SOURCE DATA:

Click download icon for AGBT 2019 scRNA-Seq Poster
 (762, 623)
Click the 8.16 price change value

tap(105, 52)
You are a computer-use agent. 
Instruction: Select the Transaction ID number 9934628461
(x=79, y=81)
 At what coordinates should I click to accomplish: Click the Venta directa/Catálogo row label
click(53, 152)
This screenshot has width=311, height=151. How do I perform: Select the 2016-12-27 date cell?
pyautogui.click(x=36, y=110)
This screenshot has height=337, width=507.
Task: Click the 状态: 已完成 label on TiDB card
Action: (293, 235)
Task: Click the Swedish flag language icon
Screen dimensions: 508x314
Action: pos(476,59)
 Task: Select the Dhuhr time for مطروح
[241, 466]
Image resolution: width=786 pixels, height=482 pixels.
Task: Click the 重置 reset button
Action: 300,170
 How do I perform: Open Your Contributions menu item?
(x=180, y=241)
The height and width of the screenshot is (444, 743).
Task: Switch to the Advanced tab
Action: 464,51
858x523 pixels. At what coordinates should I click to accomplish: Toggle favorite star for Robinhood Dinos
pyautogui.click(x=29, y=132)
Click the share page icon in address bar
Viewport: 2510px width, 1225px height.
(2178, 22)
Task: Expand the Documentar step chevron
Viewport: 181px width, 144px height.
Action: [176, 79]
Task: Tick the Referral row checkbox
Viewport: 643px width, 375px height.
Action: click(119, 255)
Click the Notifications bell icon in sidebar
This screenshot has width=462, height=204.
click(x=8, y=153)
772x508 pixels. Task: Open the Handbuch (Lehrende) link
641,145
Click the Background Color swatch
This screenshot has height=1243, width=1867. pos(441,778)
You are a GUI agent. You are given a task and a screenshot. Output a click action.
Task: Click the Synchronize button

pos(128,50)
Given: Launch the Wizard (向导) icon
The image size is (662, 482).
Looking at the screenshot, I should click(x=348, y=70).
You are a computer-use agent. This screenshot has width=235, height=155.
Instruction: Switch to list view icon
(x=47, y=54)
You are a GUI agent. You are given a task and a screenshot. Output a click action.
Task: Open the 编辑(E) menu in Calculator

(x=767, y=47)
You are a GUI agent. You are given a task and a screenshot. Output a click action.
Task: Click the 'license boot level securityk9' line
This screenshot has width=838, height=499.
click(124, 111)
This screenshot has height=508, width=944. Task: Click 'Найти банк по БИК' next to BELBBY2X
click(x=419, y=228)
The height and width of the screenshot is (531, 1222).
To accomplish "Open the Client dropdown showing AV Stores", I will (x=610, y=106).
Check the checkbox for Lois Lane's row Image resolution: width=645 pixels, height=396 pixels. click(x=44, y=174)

ABOUT THIS TASK:
Could you output every entry from the listing above without altering a word?

EXERCISE OUTPUT:
Click download icon for AGBT 2019 scRNA-Seq Poster
 (762, 623)
Click the 8.16 price change value

tap(105, 52)
You are a computer-use agent. 
Instruction: Select the Transaction ID number 9934628461
(x=79, y=81)
 At what coordinates should I click to accomplish: Click the Venta directa/Catálogo row label
click(53, 152)
This screenshot has width=311, height=151. How do I perform: Select the 2016-12-27 date cell?
pyautogui.click(x=36, y=110)
This screenshot has height=337, width=507.
Task: Click the 状态: 已完成 label on TiDB card
Action: (293, 235)
Task: Click the Swedish flag language icon
Screen dimensions: 508x314
Action: pos(476,59)
 Task: Select the Dhuhr time for مطروح
[241, 466]
Image resolution: width=786 pixels, height=482 pixels.
Task: Click the 重置 reset button
Action: 300,170
 How do I perform: Open Your Contributions menu item?
(x=180, y=241)
The height and width of the screenshot is (444, 743).
Task: Switch to the Advanced tab
Action: 464,51
858x523 pixels. At what coordinates should I click to accomplish: Toggle favorite star for Robinhood Dinos
pyautogui.click(x=29, y=132)
Click the share page icon in address bar
Viewport: 2510px width, 1225px height.
(2178, 22)
Task: Expand the Documentar step chevron
Viewport: 181px width, 144px height.
Action: [176, 79]
Task: Tick the Referral row checkbox
Viewport: 643px width, 375px height.
Action: click(119, 255)
Click the Notifications bell icon in sidebar
This screenshot has width=462, height=204.
click(x=8, y=153)
772x508 pixels. Task: Open the Handbuch (Lehrende) link
641,145
Click the Background Color swatch
This screenshot has height=1243, width=1867. pos(441,778)
You are a GUI agent. You are given a task and a screenshot. Output a click action.
Task: Click the Synchronize button

pos(128,50)
Given: Launch the Wizard (向导) icon
The image size is (662, 482).
Looking at the screenshot, I should click(x=348, y=70).
You are a computer-use agent. This screenshot has width=235, height=155.
Instruction: Switch to list view icon
(x=47, y=54)
You are a GUI agent. You are given a task and a screenshot. Output a click action.
Task: Open the 编辑(E) menu in Calculator

(x=767, y=47)
You are a GUI agent. You are given a task and a screenshot. Output a click action.
Task: Click the 'license boot level securityk9' line
This screenshot has width=838, height=499.
click(124, 111)
This screenshot has height=508, width=944. Task: Click 'Найти банк по БИК' next to BELBBY2X
click(x=419, y=228)
The height and width of the screenshot is (531, 1222).
To accomplish "Open the Client dropdown showing AV Stores", I will (x=610, y=106).
Check the checkbox for Lois Lane's row Image resolution: width=645 pixels, height=396 pixels. click(x=44, y=174)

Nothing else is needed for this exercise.